> Exercise
Only the lines from the beginning of the data below through the line that contains "[combobox] (1327, 68)" should be repeated, exactly as written.

> Supplied entries
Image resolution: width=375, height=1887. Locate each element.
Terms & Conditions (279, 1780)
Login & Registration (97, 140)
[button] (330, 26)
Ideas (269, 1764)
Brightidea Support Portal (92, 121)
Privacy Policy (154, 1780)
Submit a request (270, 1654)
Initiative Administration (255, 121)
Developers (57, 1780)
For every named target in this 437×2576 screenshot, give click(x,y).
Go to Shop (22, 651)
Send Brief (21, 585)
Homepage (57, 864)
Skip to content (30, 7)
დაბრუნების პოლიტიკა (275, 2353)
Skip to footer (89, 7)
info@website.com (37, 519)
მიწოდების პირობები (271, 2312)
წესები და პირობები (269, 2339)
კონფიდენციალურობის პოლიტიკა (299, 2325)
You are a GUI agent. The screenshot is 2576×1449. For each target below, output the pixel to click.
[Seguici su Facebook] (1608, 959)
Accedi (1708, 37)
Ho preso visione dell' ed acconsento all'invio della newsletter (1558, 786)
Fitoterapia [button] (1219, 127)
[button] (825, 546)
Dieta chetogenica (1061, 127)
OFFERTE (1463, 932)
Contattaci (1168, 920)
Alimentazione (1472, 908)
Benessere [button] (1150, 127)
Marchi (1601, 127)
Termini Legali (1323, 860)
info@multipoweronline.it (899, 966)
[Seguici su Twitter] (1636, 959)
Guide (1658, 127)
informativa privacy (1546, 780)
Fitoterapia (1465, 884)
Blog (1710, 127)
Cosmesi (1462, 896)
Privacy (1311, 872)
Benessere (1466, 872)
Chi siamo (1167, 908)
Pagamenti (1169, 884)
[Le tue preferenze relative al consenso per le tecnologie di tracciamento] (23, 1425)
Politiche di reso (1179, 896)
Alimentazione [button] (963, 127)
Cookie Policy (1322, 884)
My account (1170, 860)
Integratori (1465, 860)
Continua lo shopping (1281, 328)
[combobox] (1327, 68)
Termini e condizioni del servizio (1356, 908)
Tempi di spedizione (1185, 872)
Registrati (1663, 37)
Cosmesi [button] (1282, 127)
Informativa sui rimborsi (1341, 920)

> Solved problem
Image resolution: width=375, height=1887. Locate each element.
Terms & Conditions (279, 1780)
Login & Registration (97, 140)
[button] (330, 26)
Ideas (269, 1764)
Brightidea Support Portal (92, 121)
Privacy Policy (154, 1780)
Submit a request (270, 1654)
Initiative Administration (255, 121)
Developers (57, 1780)
For every named target in this 437×2576 screenshot, give click(x,y).
Go to Shop (22, 651)
Send Brief (21, 585)
Homepage (57, 864)
Skip to content (30, 7)
დაბრუნების პოლიტიკა (275, 2353)
Skip to footer (89, 7)
info@website.com (37, 519)
მიწოდების პირობები (271, 2312)
წესები და პირობები (269, 2339)
კონფიდენციალურობის პოლიტიკა (299, 2325)
You are a GUI agent. The screenshot is 2576×1449. For each target below, output the pixel to click.
[Seguici su Facebook] (1608, 959)
Accedi (1708, 37)
Ho preso visione dell' ed acconsento all'invio della newsletter (1558, 786)
Fitoterapia [button] (1219, 127)
[button] (825, 546)
Dieta chetogenica (1061, 127)
OFFERTE (1463, 932)
Contattaci (1168, 920)
Alimentazione (1472, 908)
Benessere [button] (1150, 127)
Marchi (1601, 127)
Termini Legali (1323, 860)
info@multipoweronline.it (899, 966)
[Seguici su Twitter] (1636, 959)
Guide (1658, 127)
informativa privacy (1546, 780)
Fitoterapia (1465, 884)
Blog (1710, 127)
Cosmesi (1462, 896)
Privacy (1311, 872)
Benessere (1466, 872)
Chi siamo (1167, 908)
Pagamenti (1169, 884)
[Le tue preferenze relative al consenso per le tecnologie di tracciamento] (23, 1425)
Politiche di reso (1179, 896)
Alimentazione [button] (963, 127)
Cookie Policy (1322, 884)
My account (1170, 860)
Integratori (1465, 860)
Continua lo shopping (1281, 328)
[combobox] (1327, 68)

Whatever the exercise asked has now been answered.